Extracted data entries
-.-.-
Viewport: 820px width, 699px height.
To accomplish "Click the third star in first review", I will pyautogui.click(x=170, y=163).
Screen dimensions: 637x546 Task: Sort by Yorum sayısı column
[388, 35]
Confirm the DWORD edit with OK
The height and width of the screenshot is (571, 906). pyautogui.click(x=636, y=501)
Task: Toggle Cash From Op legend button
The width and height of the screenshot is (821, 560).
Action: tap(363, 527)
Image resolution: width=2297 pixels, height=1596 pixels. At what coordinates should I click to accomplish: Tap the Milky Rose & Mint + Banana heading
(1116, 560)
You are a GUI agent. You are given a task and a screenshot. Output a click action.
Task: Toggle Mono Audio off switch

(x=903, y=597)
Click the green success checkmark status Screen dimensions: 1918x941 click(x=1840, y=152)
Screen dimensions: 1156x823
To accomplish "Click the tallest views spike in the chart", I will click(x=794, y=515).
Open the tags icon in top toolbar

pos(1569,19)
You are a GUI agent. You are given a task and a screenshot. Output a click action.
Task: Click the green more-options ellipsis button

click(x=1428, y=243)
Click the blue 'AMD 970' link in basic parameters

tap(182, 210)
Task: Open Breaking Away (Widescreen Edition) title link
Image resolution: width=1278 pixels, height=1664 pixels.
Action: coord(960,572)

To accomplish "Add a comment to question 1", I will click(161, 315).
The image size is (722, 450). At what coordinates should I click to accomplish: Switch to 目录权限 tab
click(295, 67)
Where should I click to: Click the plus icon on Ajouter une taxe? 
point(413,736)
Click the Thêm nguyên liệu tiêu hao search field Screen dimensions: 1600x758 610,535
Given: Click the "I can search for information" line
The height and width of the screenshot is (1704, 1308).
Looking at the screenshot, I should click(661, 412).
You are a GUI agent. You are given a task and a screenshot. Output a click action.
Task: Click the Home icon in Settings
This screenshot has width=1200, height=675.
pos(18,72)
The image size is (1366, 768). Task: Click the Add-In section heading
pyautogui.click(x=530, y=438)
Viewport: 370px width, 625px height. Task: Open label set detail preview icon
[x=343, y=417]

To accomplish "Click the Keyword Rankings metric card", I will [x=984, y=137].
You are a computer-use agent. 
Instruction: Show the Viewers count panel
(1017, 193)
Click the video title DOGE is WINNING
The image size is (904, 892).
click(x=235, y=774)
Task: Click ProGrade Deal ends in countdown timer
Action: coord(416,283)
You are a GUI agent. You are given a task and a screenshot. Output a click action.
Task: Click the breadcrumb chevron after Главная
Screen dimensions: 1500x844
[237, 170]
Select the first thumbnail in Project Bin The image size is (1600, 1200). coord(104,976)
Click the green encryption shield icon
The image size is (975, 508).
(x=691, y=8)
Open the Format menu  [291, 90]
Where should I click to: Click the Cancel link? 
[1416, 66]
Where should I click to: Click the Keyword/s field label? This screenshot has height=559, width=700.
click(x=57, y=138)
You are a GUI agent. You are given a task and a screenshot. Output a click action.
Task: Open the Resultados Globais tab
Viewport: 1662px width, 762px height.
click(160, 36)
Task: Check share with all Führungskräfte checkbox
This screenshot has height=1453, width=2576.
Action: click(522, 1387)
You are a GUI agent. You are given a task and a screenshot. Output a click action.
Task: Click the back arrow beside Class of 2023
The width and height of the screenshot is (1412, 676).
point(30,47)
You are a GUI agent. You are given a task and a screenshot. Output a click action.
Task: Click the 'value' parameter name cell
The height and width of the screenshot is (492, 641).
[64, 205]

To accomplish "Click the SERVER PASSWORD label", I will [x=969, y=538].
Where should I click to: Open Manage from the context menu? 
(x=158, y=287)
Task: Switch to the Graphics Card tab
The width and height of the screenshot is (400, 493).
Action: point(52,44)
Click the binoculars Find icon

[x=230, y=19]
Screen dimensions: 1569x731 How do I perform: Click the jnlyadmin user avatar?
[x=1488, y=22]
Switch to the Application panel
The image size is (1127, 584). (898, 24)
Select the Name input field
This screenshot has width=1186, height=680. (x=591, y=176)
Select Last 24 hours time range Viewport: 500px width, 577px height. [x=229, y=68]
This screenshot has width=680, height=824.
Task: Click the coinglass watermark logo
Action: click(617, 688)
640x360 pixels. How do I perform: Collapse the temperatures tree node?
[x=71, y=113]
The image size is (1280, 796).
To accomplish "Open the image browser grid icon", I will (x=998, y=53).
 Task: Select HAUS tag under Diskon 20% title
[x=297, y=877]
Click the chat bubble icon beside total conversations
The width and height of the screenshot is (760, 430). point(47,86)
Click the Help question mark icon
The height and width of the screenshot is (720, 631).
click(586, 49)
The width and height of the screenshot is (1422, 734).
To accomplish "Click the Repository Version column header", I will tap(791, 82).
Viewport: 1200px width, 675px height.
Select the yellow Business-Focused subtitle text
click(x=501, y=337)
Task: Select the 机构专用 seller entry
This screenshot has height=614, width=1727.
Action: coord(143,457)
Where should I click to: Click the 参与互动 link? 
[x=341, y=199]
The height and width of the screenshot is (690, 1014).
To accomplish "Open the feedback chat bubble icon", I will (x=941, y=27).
-.-.-
Set the records down again in full, exactly as they read.

- Task solution -
Viewport: 820px width, 699px height.
To accomplish "Click the third star in first review", I will pyautogui.click(x=170, y=163).
Screen dimensions: 637x546 Task: Sort by Yorum sayısı column
[388, 35]
Confirm the DWORD edit with OK
The height and width of the screenshot is (571, 906). pyautogui.click(x=636, y=501)
Task: Toggle Cash From Op legend button
The width and height of the screenshot is (821, 560).
Action: tap(363, 527)
Image resolution: width=2297 pixels, height=1596 pixels. At what coordinates should I click to accomplish: Tap the Milky Rose & Mint + Banana heading
(1116, 560)
You are a GUI agent. You are given a task and a screenshot. Output a click action.
Task: Toggle Mono Audio off switch

(x=903, y=597)
Click the green success checkmark status Screen dimensions: 1918x941 click(x=1840, y=152)
Screen dimensions: 1156x823
To accomplish "Click the tallest views spike in the chart", I will click(x=794, y=515).
Open the tags icon in top toolbar

pos(1569,19)
You are a GUI agent. You are given a task and a screenshot. Output a click action.
Task: Click the green more-options ellipsis button

click(x=1428, y=243)
Click the blue 'AMD 970' link in basic parameters

tap(182, 210)
Task: Open Breaking Away (Widescreen Edition) title link
Image resolution: width=1278 pixels, height=1664 pixels.
Action: coord(960,572)

To accomplish "Add a comment to question 1", I will click(161, 315).
The image size is (722, 450). At what coordinates should I click to accomplish: Switch to 目录权限 tab
click(295, 67)
Where should I click to: Click the plus icon on Ajouter une taxe? 
point(413,736)
Click the Thêm nguyên liệu tiêu hao search field Screen dimensions: 1600x758 610,535
Given: Click the "I can search for information" line
The height and width of the screenshot is (1704, 1308).
Looking at the screenshot, I should click(661, 412).
You are a GUI agent. You are given a task and a screenshot. Output a click action.
Task: Click the Home icon in Settings
This screenshot has width=1200, height=675.
pos(18,72)
The image size is (1366, 768). Task: Click the Add-In section heading
pyautogui.click(x=530, y=438)
Viewport: 370px width, 625px height. Task: Open label set detail preview icon
[x=343, y=417]

To accomplish "Click the Keyword Rankings metric card", I will [x=984, y=137].
You are a computer-use agent. 
Instruction: Show the Viewers count panel
(1017, 193)
Click the video title DOGE is WINNING
The image size is (904, 892).
click(x=235, y=774)
Task: Click ProGrade Deal ends in countdown timer
Action: coord(416,283)
You are a GUI agent. You are given a task and a screenshot. Output a click action.
Task: Click the breadcrumb chevron after Главная
Screen dimensions: 1500x844
[237, 170]
Select the first thumbnail in Project Bin The image size is (1600, 1200). coord(104,976)
Click the green encryption shield icon
The image size is (975, 508).
(x=691, y=8)
Open the Format menu  [291, 90]
Where should I click to: Click the Cancel link? 
[1416, 66]
Where should I click to: Click the Keyword/s field label? This screenshot has height=559, width=700.
click(x=57, y=138)
You are a GUI agent. You are given a task and a screenshot. Output a click action.
Task: Open the Resultados Globais tab
Viewport: 1662px width, 762px height.
click(160, 36)
Task: Check share with all Führungskräfte checkbox
This screenshot has height=1453, width=2576.
Action: click(522, 1387)
You are a GUI agent. You are given a task and a screenshot. Output a click action.
Task: Click the back arrow beside Class of 2023
The width and height of the screenshot is (1412, 676).
point(30,47)
You are a GUI agent. You are given a task and a screenshot. Output a click action.
Task: Click the 'value' parameter name cell
The height and width of the screenshot is (492, 641).
[64, 205]

To accomplish "Click the SERVER PASSWORD label", I will [x=969, y=538].
Where should I click to: Open Manage from the context menu? 
(x=158, y=287)
Task: Switch to the Graphics Card tab
The width and height of the screenshot is (400, 493).
Action: point(52,44)
Click the binoculars Find icon

[x=230, y=19]
Screen dimensions: 1569x731 How do I perform: Click the jnlyadmin user avatar?
[x=1488, y=22]
Switch to the Application panel
The image size is (1127, 584). (898, 24)
Select the Name input field
This screenshot has width=1186, height=680. (x=591, y=176)
Select Last 24 hours time range Viewport: 500px width, 577px height. [x=229, y=68]
This screenshot has width=680, height=824.
Task: Click the coinglass watermark logo
Action: click(617, 688)
640x360 pixels. How do I perform: Collapse the temperatures tree node?
[x=71, y=113]
The image size is (1280, 796).
To accomplish "Open the image browser grid icon", I will (x=998, y=53).
 Task: Select HAUS tag under Diskon 20% title
[x=297, y=877]
Click the chat bubble icon beside total conversations
The width and height of the screenshot is (760, 430). point(47,86)
Click the Help question mark icon
The height and width of the screenshot is (720, 631).
click(586, 49)
The width and height of the screenshot is (1422, 734).
To accomplish "Click the Repository Version column header", I will tap(791, 82).
Viewport: 1200px width, 675px height.
Select the yellow Business-Focused subtitle text
click(x=501, y=337)
Task: Select the 机构专用 seller entry
This screenshot has height=614, width=1727.
Action: coord(143,457)
Where should I click to: Click the 参与互动 link? 
[x=341, y=199]
The height and width of the screenshot is (690, 1014).
To accomplish "Open the feedback chat bubble icon", I will (x=941, y=27).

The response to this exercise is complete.